Funds generated returns of just under 1 per cent last month to take gains in the first three months of the year to 4.8 per cent, the best first quarter since 2006, according to data group Eurekahedge. Recent data from HFR, meanwhile, show funds made 6.1 per cent in the first three months of the year, the strongest first-quarter gain since 2000.

Hedge fund managers, who often bet on rising and falling prices of individual securities rather than following broader indices, have profited this year from a rebound in the cheap, beaten-down so-called “value” stocks and areas of the credit market that many of them favour. Some have also been able to profit from bouts of volatility, such as the surge in GameStop shares, which turbocharged some of their holdings and provided opportunities to bet against overpriced stocks.

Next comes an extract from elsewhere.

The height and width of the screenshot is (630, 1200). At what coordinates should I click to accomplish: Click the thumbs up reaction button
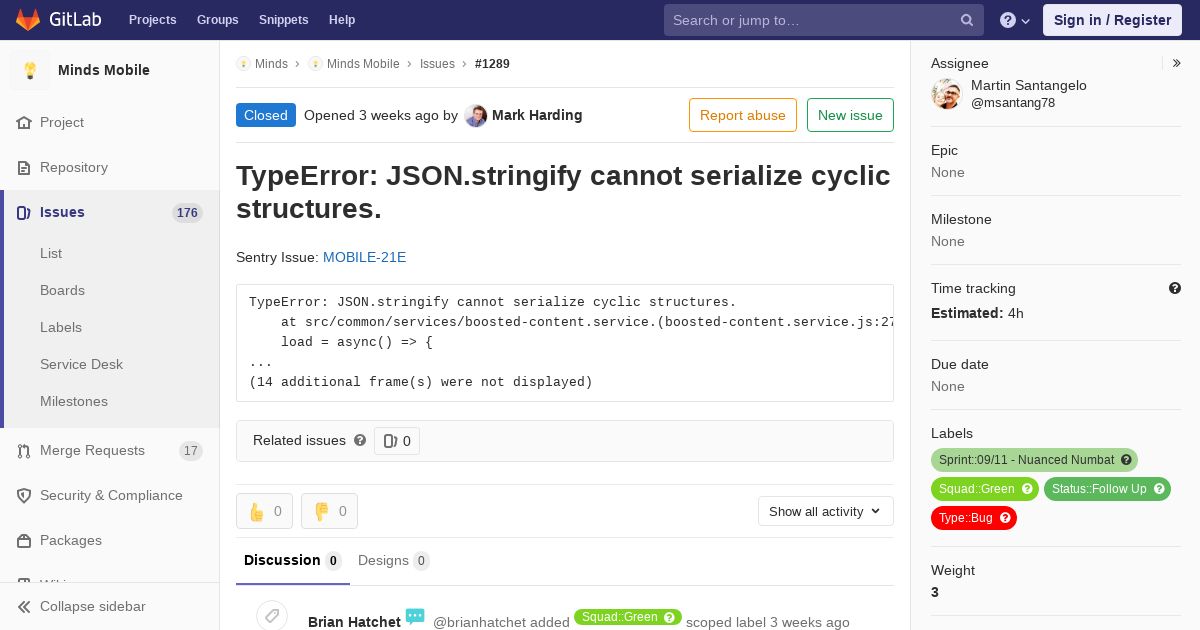(x=264, y=511)
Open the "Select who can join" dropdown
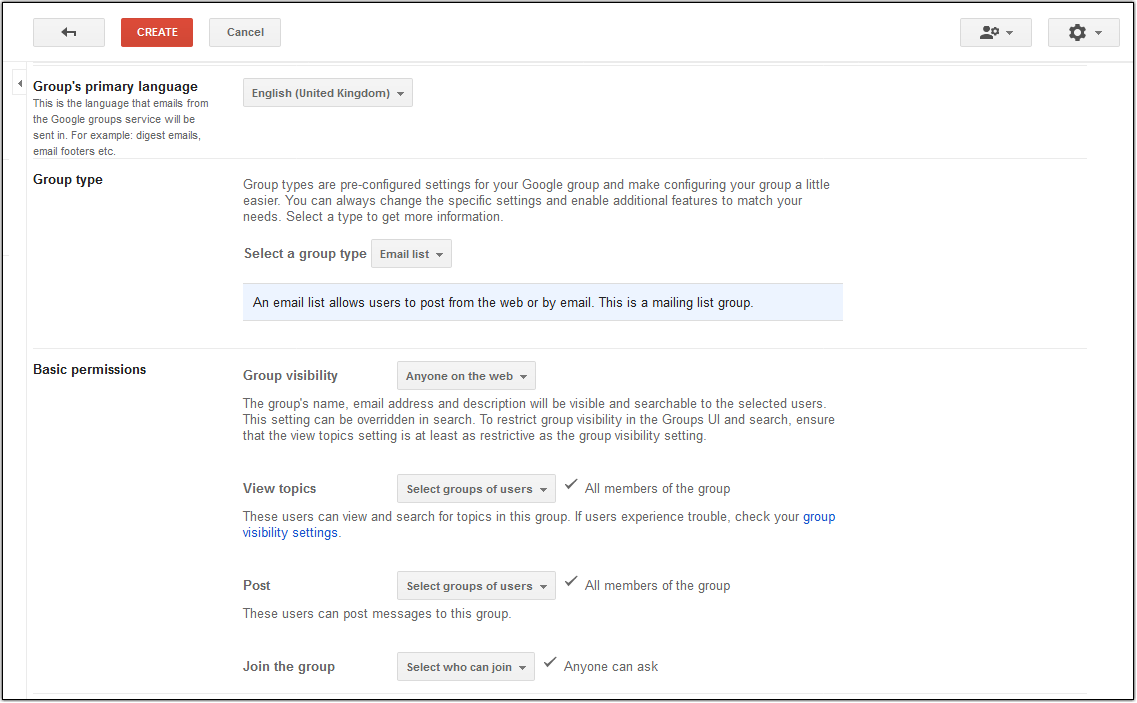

“We’re going into a market environment that is going to be more fertile for most active trading strategies, whereas for most of the past decade buying and holding the index was the best thing to do,” said Aaron Smith, founder of hedge fund Pecora Capital, whose Liquid Equity Alpha strategy has gained around 10.8 per cent this year.

The gains are a marked contrast to the first three months of 2020, when funds slumped by around 11.6 per cent as the onset of the pandemic sent equity and other risky markets tumbling. However, funds later recovered strongly to post their best year of returns since 2009.

This year, managers have been helped by a tailwind in stocks and, despite high-profile losses at Melvin Capital and family office Archegos Capital, have largely survived short bursts of market volatility.

It’s a “good market for active management”, said Pictet Wealth Management chief investment officer César Perez Ruiz, pointing to a fall in correlations between stocks. When stocks move in tandem, it makes it more difficult for money managers to pick winners and losers.

Among some of the biggest winners is technology specialist Lee Ainslie’s Maverick Capital, which late last year switched into value stocks. Maverick has also profited from a longstanding holding in SoftBank-backed ecommerce firm Coupang, which floated last month, and a timely position in GameStop. It has gained around 36 per cent. New York-based Senvest, which began buying GameStop shares in September, has gained 67 per cent.

Also profiting is Crispin Odey’s Odey European fund, which rose nearly 60 per cent, having lost around 30 per cent last year, according to numbers sent to investors.

Odey’s James Hanbury has gained 7.3 per cent in his LF Brook Absolute Return fund, helped by positions in stocks such as pub group JD Wetherspoon and Wagamama owner The Restaurant Group. Such stocks have been helped by the UK’s progress on the rollout of the coronavirus vaccine, which has raised hopes of an economic rebound.

“We continue to believe that growth and inflation will come through higher than expectations,” wrote Hanbury, whose fund is betting on value and cyclical stocks, in a letter to investors seen by the Financial Times.